10.10.10 Giornata mondiale contro la pena di morte. Una panoramica

IL DIBATTITO SUI METODI –  Oltre al dibattito etico e morale sulla pena di morte, sono molte le polemiche sulle modalità di esecuzione delle sentenze, come nel caso dello studio condotto nel 2005 da alcuni ricercatori dell’Università di Miami che per primi sostennero la crudeltà dell’iniezione letale.

Negli ultimi tempi alla questione etica si è aggiunto il problema della scarsa reperibilità del Pentotal (sodio tiopentale), il barbiturico previsto da tutti i protocolli di iniezione letale negli Stati Uniti e che sembra scarseggiare in molti Stati che invece avrebbero già in programma diverse condanne a morte. Il motivo reale di questa penuria non è individuabile, ma la Haspira – gigante farmaceutico internazionale – ha dichiarato che «la ditta produce questo farmaco per migliorare o salvare una vita umana e che il suo uso va limitato esclusivamente alle indicazioni scritte sull’etichetta del farmaco, il quale non è indicato per la pena capitale». Diverse le conclusioni che è possibile trarre.

Anche la lapidazione è tra i metodi più contestati, e di certo più crudeli e bestiali, soprattutto perché divenuto un simbolo politico della lotta al Medio Oriente barbaro che per molti è conveniente mostrare.

--- --- ---

(COSA FARAI)
A: Rispondi a queste domande sull'articolo sulla pena di morte:
(i) In che anno fu condotto lo studio dei ricercatori dell'Università di Miami?
(ii) Quale barbiturico è previsto da tutti i protocolli di iniezione letale negli Stati Uniti?
(iii) Di che cosa è divenuta un simbolo politico la lapidazione?
B: Scrivi il seguito dell'articolo sulla pena di morte, riprendendo dopo il paragrafo sulla lapidazione.

(DATI FORNITI)

--- --- ---

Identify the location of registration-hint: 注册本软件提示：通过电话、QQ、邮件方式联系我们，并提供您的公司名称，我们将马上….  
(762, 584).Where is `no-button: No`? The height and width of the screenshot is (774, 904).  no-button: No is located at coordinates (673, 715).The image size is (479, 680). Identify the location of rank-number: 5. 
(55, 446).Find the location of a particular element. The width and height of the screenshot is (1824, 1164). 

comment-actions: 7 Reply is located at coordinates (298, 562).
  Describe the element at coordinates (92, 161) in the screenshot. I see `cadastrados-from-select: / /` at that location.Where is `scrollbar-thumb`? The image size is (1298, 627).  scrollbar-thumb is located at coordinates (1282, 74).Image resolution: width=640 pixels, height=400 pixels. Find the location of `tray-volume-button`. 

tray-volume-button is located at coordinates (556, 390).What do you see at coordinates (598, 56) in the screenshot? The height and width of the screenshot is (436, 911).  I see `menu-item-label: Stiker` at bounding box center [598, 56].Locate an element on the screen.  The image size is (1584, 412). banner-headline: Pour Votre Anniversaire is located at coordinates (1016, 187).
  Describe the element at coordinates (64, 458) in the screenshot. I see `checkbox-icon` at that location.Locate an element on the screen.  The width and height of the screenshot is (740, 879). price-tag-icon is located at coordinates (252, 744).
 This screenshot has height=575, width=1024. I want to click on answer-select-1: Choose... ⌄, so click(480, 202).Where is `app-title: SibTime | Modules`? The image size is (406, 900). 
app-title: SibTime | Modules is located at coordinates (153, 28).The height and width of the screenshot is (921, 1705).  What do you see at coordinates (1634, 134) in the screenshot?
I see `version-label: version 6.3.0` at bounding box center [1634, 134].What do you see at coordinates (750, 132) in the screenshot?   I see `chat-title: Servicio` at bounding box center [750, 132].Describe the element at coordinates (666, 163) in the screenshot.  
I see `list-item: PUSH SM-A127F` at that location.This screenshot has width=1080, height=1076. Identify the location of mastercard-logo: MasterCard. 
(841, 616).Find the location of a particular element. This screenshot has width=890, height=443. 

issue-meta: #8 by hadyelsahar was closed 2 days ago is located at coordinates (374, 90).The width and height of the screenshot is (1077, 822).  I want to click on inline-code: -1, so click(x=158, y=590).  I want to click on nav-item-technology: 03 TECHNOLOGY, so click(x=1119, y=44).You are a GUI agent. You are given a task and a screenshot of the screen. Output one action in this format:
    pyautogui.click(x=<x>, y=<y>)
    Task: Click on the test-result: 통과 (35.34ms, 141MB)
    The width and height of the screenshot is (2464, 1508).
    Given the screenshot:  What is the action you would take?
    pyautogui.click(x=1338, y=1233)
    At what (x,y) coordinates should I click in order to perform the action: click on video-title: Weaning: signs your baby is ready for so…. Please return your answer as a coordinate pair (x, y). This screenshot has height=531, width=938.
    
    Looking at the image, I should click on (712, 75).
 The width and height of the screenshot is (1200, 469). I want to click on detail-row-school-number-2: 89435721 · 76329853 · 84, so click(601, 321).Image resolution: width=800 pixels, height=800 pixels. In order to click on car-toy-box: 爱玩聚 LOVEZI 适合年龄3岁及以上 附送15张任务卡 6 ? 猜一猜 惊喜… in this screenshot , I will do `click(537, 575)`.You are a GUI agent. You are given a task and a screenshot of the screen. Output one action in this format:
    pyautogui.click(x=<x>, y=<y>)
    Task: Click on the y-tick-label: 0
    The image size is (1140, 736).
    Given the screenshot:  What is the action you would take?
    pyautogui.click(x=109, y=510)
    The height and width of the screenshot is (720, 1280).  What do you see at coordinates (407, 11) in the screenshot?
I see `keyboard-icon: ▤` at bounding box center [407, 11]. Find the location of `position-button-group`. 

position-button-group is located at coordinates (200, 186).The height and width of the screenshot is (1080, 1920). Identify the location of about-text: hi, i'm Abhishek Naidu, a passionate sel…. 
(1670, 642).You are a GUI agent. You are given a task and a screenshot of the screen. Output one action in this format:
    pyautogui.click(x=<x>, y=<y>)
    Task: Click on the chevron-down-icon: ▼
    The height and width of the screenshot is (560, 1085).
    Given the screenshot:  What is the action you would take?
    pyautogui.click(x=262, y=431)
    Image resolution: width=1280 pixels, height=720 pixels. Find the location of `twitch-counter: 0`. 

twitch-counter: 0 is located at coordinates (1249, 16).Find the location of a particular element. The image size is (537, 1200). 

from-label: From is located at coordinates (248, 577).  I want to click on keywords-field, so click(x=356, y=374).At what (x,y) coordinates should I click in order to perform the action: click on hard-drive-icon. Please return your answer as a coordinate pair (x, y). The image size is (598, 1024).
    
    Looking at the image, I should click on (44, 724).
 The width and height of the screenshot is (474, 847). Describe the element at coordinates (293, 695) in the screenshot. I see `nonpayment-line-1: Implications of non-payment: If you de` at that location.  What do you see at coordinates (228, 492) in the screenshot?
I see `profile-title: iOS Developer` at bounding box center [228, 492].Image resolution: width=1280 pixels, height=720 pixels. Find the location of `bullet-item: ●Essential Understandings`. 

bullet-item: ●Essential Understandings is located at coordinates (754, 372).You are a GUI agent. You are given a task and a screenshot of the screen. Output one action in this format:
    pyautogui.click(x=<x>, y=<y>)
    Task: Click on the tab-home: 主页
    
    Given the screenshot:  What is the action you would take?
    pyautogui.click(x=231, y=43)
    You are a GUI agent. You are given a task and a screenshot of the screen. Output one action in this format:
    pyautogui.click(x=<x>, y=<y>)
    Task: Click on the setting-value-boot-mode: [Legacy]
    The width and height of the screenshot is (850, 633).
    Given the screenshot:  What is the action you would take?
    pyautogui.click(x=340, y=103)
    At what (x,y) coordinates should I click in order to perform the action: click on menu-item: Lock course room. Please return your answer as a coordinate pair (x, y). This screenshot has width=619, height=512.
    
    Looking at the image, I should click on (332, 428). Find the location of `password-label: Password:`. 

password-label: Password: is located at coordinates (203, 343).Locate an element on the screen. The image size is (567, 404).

--- --- ---

(RISPOSTE AI COMPITI)
A:
(i) Nel 2005.
(ii) Il Pentotal (sodio tiopentale).
(iii) Della lotta al Medio Oriente barbaro.

B:
Il punto fondamentale su cui si concentrano le polemiche è il tempo necessario a morire ed il dolore provocato al condannato. Verrebbe da pensare che forse la decapitazione rappresenta la soluzione più “civile”.

IL DIBATTITO SUI CONDANNATI – La certezza assoluta della colpevolezza si verifica in una percentuale bassissima di casi. Il National Institute of Mental Health ha denunciato che circa il 10% di tutti i detenuti nel braccio della morte statunitense è affetto da malattie mentali e in molti Paesi si è condannati per reati di fatto non oggettivamente definibili. La condanna a morte di una donna desta sempre più scalpore e più sdegno rispetto alla condanna di un uomo; in molti casi il colore della pelle è stato determinante per l’emissione della sentenza di morte. Il dibattito su tutti questi temi sarebbe inesauribile e porterebbe ad attingere ad una serie di argomenti strettamente correlati tra loro.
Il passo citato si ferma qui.